Anna leant forward. ‘Are you sure? Because the trade is waiting. Two thousand bookshops have allocated shelf-space, a hundred thousand readers are stocking up on tissues, and if she doesn't deliver soon …’ She pronged the tomato with a fork. Juice oozed through the pierced skin. ‘… your tomato's looking like ketchup.’
Tom surveyed the perforated tomato and swallowed hard. ‘She called me on Monday, said she was starting the final chapter and I could expect it by the end of next week.’
Anna rolled her eyes. ‘And when in your experience has a writer ever finished a novel when she said she would?’
Tom conceded with a shrug, unhappy about where this conversation was leading.
‘Call her,’ Anna commanded. ‘Find out how close she
really
is to finishing.’
‘There's no point—when she sees it's me she won't even answer.’
Anna placed her own phone on the table. ‘I believe it's called a “workaround”.’
Tom stared at the phone like it was a revolver with one bullet in the chamber. He didn't want to speak to her. The
last time they'd spoken Jane had called him just to give him the brush-off.
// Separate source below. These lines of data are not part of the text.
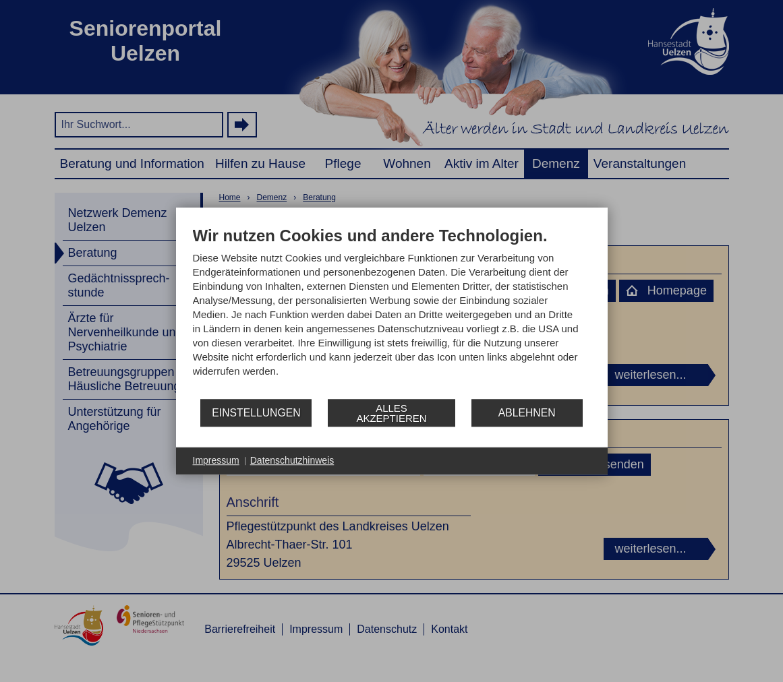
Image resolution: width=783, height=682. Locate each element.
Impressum (216, 460)
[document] (392, 312)
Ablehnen (527, 412)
It was too painful to hear her voice. For a time after they'd broken up he'd sat in his office and played old voice-mail messages from her, just to hear what she sounded like when she wasn't angry with him. One day Roddy had caught him in the act and gently but firmly encouraged him to delete the messages. It was over.
Anna gave him a look like a python considering a plump mouse. Grumbling, he picked up her phone.
‘This is a waste of breath,’ he said, dialling Jane's number. ‘She'll deliver the novel. She may be a miserable pain in the arse, but when she's writing she's like a guided missile.’
Jane's hand was a blur as she whisked a bowl full of cake mixture to an elastic consistency. This wasn't a displacement activity. This was baking. Baking could hardly be counted a lesser activity than novel writing. Baking produced actual stuff. Stuff you could eat. Almost every time.
When she'd returned from her shopping expedition she had opened her laptop and tried to squeeze out a few words, but to no avail. Rather than squander the whole afternoon, she had cracked out the flour and butter. When the mixture looked just right she dipped in a finger and tasted. Frowning, she consulted an open recipe book.
‘
Tea
-spoon?’
She picked up a tablespoon and studied it accusingly. As she figured out if it was possible to rescue the cake, across the room her phone rang, vibrating against the lid of her laptop.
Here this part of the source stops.